Nothing but the lines from the one containing "Given: Like the maskgct space" through the end of the data should be retyped, exactly as they stand, and pictures should not be retyped.

Collected data entries
◇ ◇ ◇ ◇ ◇ ◇ ◇

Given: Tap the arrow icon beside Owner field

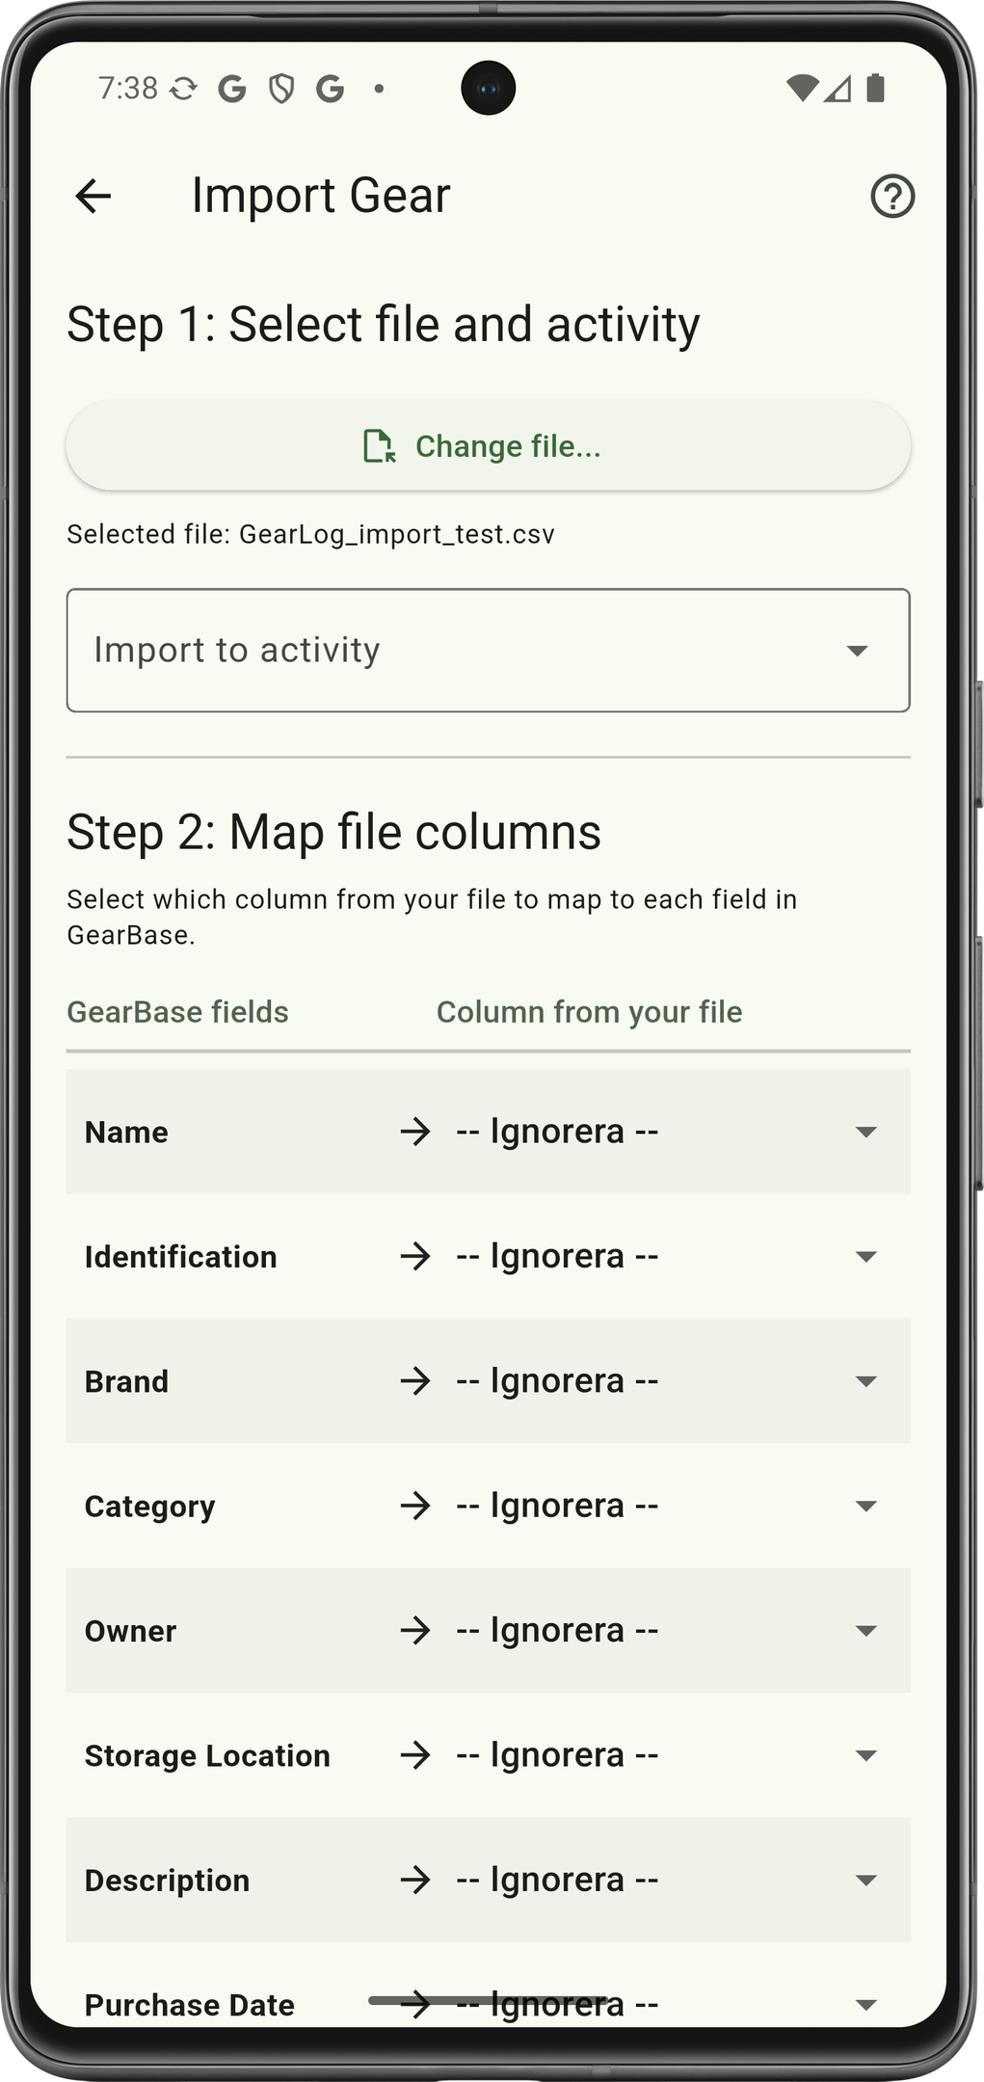Looking at the screenshot, I should [x=415, y=1631].
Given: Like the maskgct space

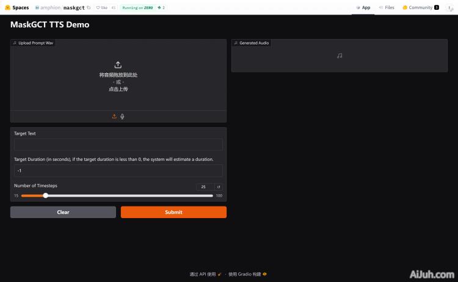Looking at the screenshot, I should point(101,8).
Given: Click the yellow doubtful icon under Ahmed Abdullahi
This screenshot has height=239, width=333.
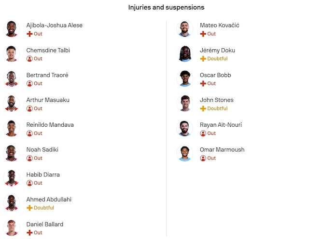Looking at the screenshot, I should tap(29, 208).
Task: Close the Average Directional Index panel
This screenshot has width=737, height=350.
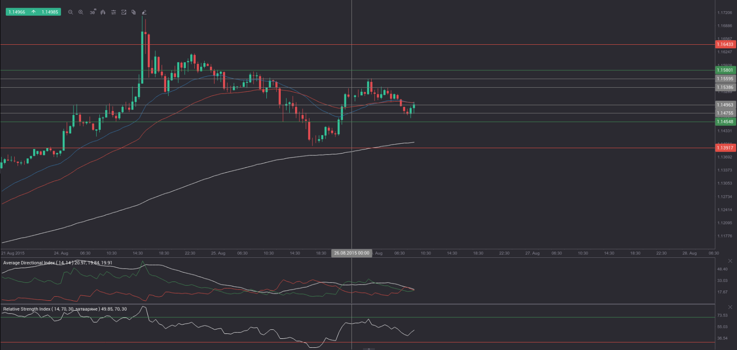Action: pyautogui.click(x=730, y=261)
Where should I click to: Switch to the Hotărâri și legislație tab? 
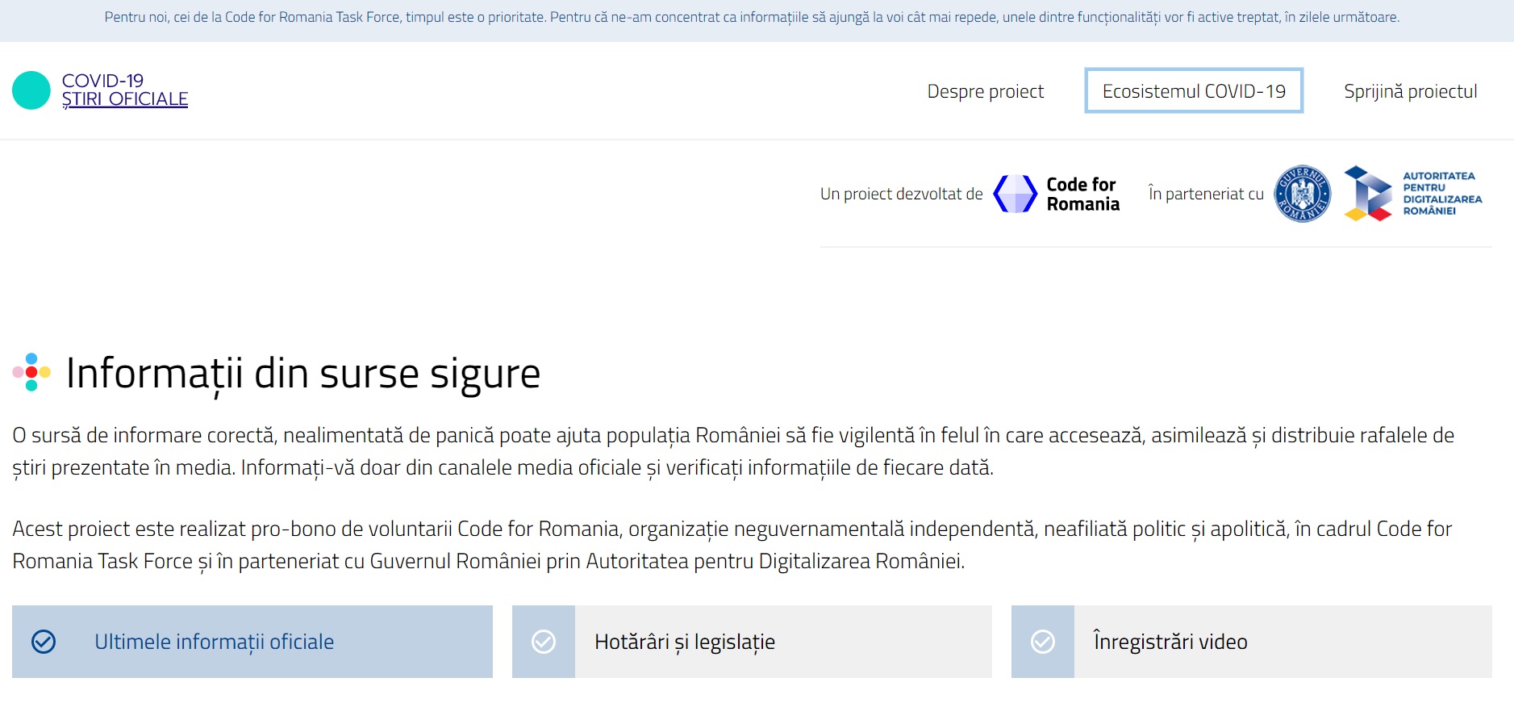point(684,642)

◇ ◇ ◇ ◇ ◇ ◇ ◇

Output for this task
Given: Like the maskgct space

Looking at the screenshot, I should point(101,8).
Given: Click the yellow doubtful icon under Ahmed Abdullahi
This screenshot has height=239, width=333.
Looking at the screenshot, I should tap(29, 208).
Task: Close the Average Directional Index panel
This screenshot has width=737, height=350.
Action: pyautogui.click(x=730, y=261)
Where should I click to: Switch to the Hotărâri și legislație tab? 
point(684,642)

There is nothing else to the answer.